Phil went ahead and did it.  Two months later I had cysts on my ovaries.  That was when I realized that until Bio-identical hormones become regulated there would be and could be health issues with an unethical Pharmacist.  Since there existed only three in Montreal I made the decision, after six months and two saliva tests later, that I would go back to my regular hormone therapy.

I was so mad at myself; I was so mad at the Pharmacist; I was cray mad.  And scared.  But mostly I felt duped.

I crawled back to Dr. Shatz and went back on controlled Hormone Therapy and the cysts went away.  I will stay on Hormone Therapy for my life and that is my choice with full acknowledgment of Breast Cancer and its placement in my life genetically.  Thank goodness of all the medical problems a family can genetically inherit; breast cancer is not one.

However, it is important to note that the same period of time I discovered cysts I was also due for my bi-yearly physical and because I am diabetic there are many blood tests to be taken.  One of those included a 24 hour urine test.  Sure enough I got a call from my G.P. (General Practitioner) that I had to come in and see him there was a problem with one of my tests.

It turned out that my 24 hour Urine tests showed trace amounts of protein in my urine.  He wanted to prescribe medication.  Protein in urine is an indication of a malfunctioning kidney.

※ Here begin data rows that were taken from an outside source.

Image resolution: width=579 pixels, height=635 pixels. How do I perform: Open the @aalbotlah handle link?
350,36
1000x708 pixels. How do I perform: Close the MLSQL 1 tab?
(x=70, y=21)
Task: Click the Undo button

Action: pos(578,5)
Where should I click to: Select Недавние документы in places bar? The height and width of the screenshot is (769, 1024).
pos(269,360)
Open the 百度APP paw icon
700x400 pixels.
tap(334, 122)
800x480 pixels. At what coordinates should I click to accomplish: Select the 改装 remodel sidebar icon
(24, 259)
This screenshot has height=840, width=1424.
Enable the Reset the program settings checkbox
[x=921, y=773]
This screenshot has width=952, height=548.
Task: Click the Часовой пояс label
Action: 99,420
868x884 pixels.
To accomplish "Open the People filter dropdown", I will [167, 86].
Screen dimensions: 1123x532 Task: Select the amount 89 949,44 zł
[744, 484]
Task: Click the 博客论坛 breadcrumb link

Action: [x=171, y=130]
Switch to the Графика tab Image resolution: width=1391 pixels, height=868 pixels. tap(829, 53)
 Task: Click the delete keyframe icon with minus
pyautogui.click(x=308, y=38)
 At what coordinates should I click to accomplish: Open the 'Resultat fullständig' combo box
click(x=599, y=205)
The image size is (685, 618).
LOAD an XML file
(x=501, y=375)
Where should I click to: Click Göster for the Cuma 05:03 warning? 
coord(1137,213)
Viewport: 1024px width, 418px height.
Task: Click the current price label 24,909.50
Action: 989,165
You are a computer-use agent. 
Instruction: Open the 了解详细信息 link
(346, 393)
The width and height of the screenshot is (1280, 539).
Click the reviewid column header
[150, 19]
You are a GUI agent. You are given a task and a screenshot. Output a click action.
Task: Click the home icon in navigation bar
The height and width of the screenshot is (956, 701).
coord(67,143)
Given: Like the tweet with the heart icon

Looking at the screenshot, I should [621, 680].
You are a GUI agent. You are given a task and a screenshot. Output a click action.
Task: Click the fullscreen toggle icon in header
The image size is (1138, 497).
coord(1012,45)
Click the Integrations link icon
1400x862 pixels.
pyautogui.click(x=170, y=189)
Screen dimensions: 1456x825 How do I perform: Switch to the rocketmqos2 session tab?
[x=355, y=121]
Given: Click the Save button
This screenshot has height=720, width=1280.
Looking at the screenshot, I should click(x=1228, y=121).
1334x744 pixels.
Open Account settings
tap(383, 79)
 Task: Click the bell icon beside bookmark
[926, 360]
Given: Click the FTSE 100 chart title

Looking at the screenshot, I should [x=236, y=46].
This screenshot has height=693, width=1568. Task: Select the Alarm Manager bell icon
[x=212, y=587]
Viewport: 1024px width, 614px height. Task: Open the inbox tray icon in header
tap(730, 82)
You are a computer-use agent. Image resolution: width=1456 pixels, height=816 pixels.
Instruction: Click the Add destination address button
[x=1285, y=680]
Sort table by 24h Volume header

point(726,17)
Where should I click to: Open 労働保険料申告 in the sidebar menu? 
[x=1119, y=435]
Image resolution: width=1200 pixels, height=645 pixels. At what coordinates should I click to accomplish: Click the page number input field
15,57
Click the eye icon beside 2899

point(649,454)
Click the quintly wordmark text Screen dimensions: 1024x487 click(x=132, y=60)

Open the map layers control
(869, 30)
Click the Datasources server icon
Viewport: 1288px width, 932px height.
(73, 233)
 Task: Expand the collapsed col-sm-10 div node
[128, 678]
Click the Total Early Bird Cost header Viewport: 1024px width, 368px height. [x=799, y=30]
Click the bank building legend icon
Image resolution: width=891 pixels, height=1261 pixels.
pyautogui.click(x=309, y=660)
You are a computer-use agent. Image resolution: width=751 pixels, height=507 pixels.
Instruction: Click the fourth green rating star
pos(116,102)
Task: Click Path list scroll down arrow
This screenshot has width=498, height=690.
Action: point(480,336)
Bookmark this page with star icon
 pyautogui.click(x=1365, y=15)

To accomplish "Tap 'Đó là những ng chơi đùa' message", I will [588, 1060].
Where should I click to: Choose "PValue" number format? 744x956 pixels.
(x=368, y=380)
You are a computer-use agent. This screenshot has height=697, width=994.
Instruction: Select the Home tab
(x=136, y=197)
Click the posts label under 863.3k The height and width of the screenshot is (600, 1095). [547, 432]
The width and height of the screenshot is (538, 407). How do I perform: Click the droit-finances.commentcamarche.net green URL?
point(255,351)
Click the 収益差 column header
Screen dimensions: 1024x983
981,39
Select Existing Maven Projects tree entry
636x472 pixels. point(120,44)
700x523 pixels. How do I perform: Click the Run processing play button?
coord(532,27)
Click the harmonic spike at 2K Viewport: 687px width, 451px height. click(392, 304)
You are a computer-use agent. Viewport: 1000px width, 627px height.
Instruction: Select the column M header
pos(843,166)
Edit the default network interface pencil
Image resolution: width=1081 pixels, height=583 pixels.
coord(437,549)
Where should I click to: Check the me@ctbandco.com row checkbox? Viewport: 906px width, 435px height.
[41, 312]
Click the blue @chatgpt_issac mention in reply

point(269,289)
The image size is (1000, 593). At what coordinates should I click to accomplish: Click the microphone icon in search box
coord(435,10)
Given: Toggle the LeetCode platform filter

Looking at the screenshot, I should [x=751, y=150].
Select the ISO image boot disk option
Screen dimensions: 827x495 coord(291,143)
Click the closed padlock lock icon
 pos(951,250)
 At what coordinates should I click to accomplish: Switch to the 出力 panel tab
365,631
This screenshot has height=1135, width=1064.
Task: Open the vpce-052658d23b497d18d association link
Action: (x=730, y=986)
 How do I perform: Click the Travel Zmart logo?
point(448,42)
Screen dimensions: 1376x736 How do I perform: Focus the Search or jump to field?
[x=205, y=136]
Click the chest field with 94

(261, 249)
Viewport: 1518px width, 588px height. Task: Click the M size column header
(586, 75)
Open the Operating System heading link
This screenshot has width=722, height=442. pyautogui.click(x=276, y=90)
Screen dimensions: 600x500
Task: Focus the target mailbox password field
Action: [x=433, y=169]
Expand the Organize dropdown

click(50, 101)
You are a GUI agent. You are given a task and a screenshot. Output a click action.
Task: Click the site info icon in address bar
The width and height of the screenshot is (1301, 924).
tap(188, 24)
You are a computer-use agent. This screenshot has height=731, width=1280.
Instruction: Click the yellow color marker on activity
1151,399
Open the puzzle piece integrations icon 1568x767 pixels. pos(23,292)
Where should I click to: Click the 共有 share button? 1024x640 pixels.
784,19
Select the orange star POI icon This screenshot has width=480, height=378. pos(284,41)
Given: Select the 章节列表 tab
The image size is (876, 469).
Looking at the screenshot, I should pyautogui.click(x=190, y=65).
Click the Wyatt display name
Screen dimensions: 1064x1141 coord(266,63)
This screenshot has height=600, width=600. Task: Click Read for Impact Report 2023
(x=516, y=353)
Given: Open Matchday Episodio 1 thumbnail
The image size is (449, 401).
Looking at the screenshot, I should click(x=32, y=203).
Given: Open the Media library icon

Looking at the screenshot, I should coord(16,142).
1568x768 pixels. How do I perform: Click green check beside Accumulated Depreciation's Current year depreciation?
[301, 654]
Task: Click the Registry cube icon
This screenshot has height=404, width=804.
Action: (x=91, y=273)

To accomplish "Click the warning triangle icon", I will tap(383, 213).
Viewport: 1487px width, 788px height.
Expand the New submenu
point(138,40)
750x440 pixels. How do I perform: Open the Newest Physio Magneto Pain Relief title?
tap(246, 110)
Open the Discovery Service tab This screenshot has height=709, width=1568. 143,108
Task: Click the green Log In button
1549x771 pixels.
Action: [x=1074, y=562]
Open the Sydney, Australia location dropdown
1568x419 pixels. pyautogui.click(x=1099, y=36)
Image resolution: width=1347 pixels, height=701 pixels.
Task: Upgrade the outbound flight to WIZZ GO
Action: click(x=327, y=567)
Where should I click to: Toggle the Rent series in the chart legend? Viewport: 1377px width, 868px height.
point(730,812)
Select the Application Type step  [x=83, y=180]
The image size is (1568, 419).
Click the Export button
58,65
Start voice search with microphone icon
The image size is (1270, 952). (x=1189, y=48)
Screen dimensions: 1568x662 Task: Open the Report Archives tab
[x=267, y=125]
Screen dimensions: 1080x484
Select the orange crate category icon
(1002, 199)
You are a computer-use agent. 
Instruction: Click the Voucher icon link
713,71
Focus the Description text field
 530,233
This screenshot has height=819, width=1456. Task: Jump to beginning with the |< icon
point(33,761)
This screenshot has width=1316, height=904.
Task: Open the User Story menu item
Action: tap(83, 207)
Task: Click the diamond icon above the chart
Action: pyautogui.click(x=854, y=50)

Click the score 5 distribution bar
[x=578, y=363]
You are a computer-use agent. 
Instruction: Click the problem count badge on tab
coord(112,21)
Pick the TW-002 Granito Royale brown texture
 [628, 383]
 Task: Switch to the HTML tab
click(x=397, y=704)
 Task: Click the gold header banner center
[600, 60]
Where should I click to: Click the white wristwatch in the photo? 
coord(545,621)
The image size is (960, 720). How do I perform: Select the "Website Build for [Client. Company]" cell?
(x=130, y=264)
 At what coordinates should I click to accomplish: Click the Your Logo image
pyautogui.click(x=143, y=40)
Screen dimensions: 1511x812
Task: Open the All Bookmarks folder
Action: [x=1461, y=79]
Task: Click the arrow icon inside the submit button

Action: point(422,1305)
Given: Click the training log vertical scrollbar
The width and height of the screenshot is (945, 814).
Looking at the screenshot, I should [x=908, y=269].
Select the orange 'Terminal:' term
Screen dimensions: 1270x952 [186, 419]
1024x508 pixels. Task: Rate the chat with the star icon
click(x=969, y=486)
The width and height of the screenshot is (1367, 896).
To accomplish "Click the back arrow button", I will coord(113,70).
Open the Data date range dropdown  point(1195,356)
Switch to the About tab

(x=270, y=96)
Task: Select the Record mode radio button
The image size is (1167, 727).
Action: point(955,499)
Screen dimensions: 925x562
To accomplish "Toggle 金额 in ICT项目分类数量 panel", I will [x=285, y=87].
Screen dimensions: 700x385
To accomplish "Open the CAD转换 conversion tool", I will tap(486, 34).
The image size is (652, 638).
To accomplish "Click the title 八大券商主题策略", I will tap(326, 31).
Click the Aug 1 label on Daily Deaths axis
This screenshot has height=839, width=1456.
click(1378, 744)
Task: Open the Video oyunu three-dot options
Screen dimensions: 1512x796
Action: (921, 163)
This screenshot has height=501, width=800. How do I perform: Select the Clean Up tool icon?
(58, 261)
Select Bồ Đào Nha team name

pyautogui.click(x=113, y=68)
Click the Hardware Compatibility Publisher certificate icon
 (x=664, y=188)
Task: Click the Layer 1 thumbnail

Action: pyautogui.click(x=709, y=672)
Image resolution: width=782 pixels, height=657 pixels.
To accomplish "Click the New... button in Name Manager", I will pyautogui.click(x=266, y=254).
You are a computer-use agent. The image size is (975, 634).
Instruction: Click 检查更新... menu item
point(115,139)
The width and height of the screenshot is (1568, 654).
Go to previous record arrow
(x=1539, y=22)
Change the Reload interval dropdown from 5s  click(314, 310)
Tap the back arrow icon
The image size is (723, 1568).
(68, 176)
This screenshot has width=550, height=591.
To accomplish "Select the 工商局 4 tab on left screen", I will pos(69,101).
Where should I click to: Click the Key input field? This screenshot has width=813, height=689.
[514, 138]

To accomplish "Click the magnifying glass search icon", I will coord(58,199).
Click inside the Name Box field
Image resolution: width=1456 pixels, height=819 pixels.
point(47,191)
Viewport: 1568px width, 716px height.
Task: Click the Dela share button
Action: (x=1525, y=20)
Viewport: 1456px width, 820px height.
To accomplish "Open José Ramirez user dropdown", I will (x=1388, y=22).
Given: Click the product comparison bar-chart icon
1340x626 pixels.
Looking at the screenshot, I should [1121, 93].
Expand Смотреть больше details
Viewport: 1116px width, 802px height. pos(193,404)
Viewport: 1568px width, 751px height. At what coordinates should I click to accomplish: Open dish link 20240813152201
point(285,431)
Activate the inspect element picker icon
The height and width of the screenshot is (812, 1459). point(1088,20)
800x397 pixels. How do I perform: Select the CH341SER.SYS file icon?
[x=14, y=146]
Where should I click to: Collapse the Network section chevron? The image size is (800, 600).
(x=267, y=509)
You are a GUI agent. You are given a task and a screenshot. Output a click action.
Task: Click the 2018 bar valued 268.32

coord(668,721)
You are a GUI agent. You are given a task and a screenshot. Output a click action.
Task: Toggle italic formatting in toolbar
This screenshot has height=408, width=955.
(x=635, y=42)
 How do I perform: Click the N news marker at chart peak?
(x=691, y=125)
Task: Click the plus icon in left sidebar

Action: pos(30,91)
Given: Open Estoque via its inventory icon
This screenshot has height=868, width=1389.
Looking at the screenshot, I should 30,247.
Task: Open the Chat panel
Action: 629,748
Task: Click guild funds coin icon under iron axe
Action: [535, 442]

I told Dr. Shahin (yes Shahin and Shatz are both my doctors) about my hormone therapy and said before I begin with medication I wanted to go completely off any unprescribed and unregulated creams and pills and then re-do the 24 hour urine test in three months.

At this point I was still on the bio-identical treatment which also included Thyroid creams for T-4 levels to finish out the month because I did not want to stop it mid-month of my cycle

Three monts later and clean of all Compounding creams I re-did my Urine test and it came back clean – No Trace of Protein.

That was the end of any desire or inclination of believing in Bio-identical anything.  It is un regulated and un healthy and not enough research is done which includes homeopathic or naturopathic medecines as well.  From my experience; I would never recommend any of it for the primary reason I have already stated and the fact that it is a money-maker not covered by insurance companies or medicare and because of this, my belief is that it becomes a cash cow for those dispensing it.

As well I learned; the saliva tests are the biggest racket because they come back with results that only a Compounding Pharmacist can make sense of; and that blood tests on any given day, in a Woman’s Peri-Menopausal cycle in a month, can fluctuate considerably. Therefore blood tests to decide Hormone levels are not indicative nor can indicate anything.  Your Gynecologist will tell you that. KNOW THAT.

Suzanne I still hope to look like you when I’m 64.